Il versante agordino rimane accessibile, ma le brevi finestre orarie penalizzano il flusso di ciclisti e motociclisti che frequentano le Dolomiti nei mesi di settembre e ottobre. I pendolari sono costretti a riorganizzare i propri spostamenti quotidiani per evitare di rimanere bloccati.

«Per la sesta stagione estiva il passo è interessato da manutenzioni e interruzioni», sottolinea Omar Da Roit del panificio El Forner di La Valle. «Subiremo un notevole danno economico in un periodo tradizionalmente caratterizzato da grande passaggio».

Passo Duran, stop al traffico fino al 30 ottobre: 4 finestre di chiusura al giorno sulla SP 347

La protesta dei gestori dei rifugi a quota 1.600 metri

Il passo rappresenta uno snodo strategico per gli escursionisti dell’Alta Via n. 1. A quaranta minuti dal valico si trova il rifugio Carestiato, gestito da Diego Favero, che contesta la tempistica scelta per le opere.

«Bastava iniziare i lavori i primi di ottobre», spiega Favero. «La programmazione è stata fatta a senso unico. Abbiamo le prenotazioni dell’Alta Via, ma a mezzogiorno non arriva nessuno con la strada sbarrata».

Poco distante, a 1.600 metri di quota, operano il rifugio San Sebastiano e il rifugio Tomè, gestito da Giorgio Venturelli insieme alla moglie Vittoria Dorotei. La struttura aveva appena riaperto dopo importanti lavori di ristrutturazione.
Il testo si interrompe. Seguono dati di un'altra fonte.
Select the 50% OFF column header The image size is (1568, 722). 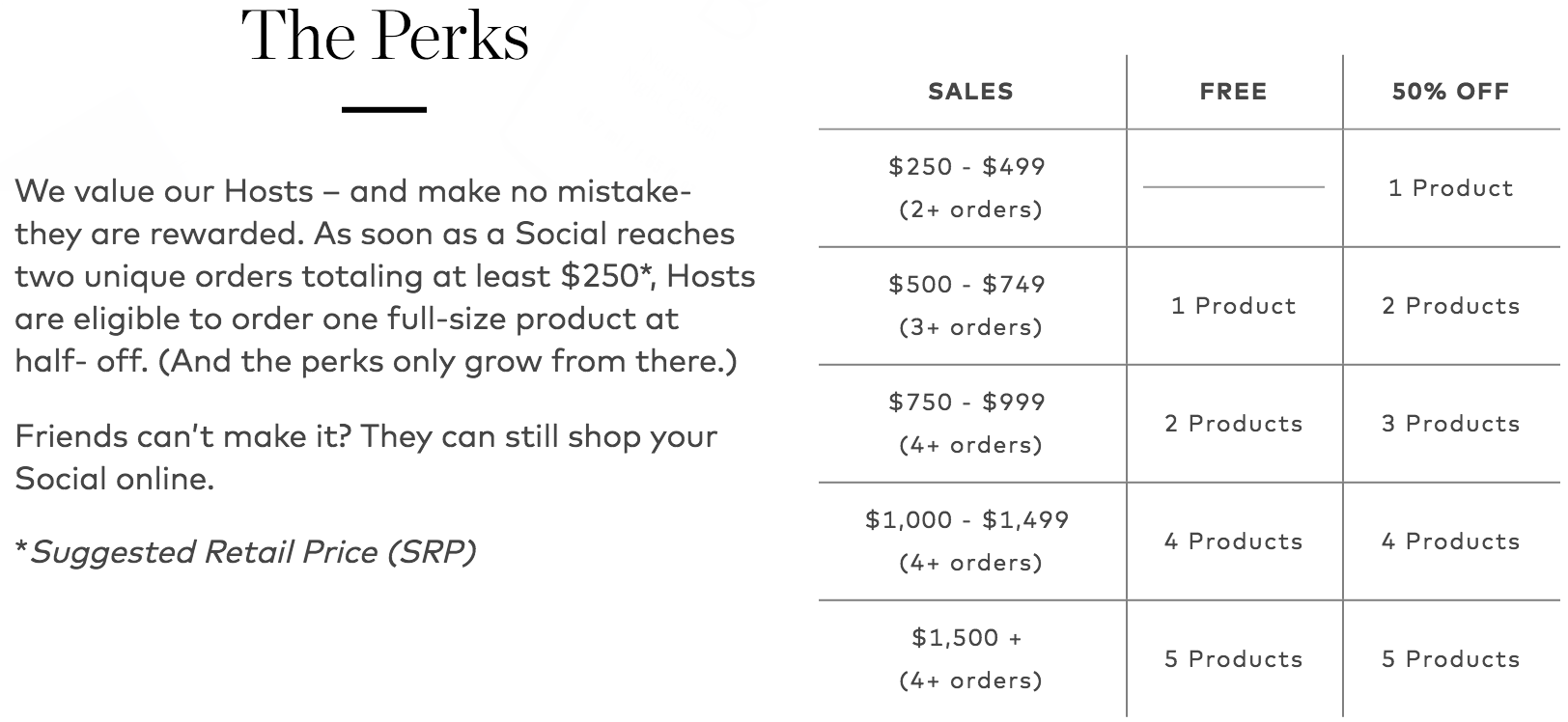click(1450, 92)
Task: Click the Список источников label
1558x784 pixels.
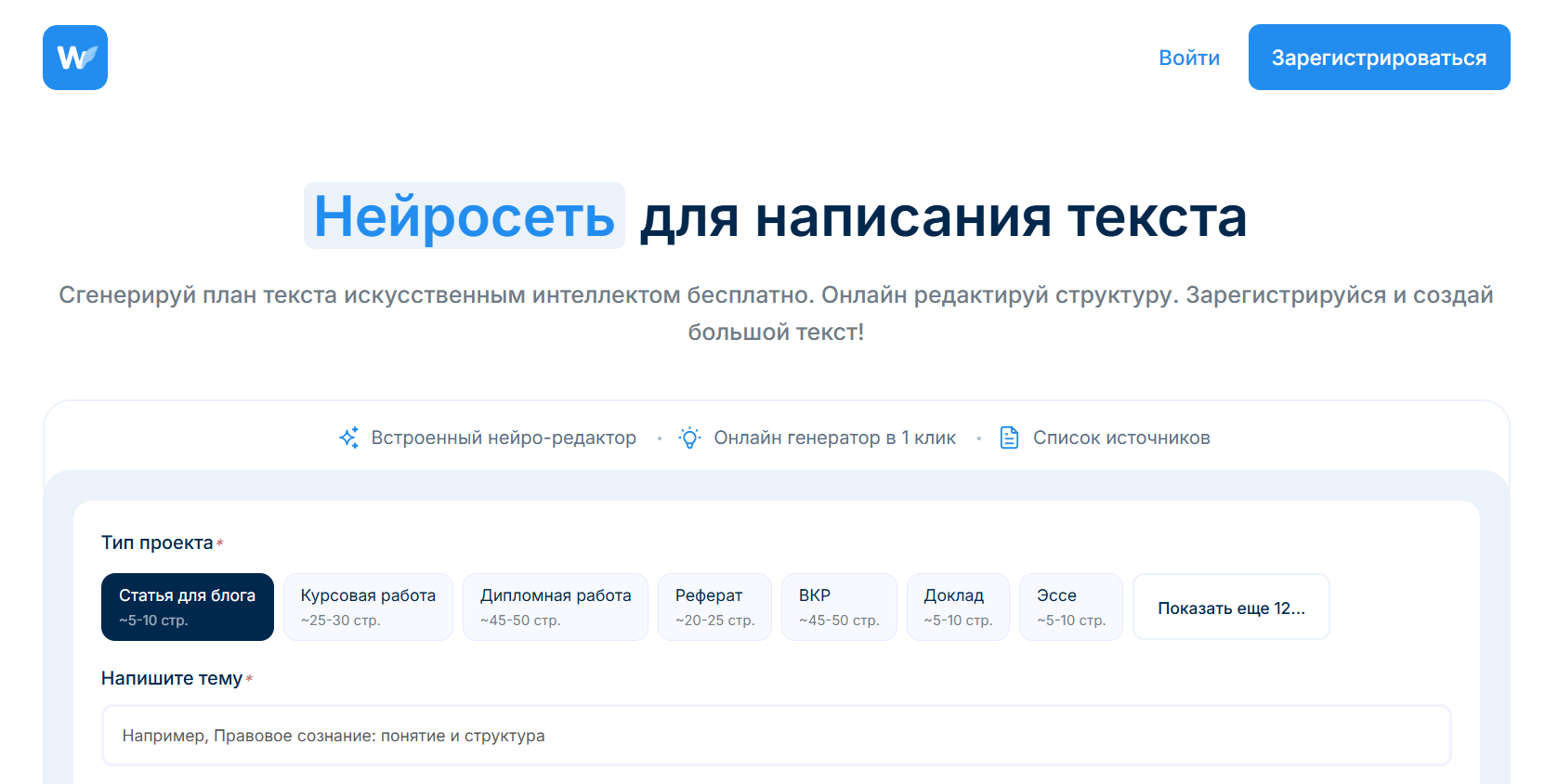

«La chiusura di luglio è stata devastante, con giornate a zero coperti e sei dipendenti da pagare», evidenzia Venturelli. «Se l’intervento fosse iniziato a metà settembre avremmo avuto un po’ d’ossigeno. Ad agosto molte persone non sono salite perché Google Maps segnalava erroneamente il passo chiuso per l’intero mese, dirottando i navigatori verso Staulanza o Belluno. La Regione e le amministrazioni devono tutelare l’economia turistica della val di Zoldo».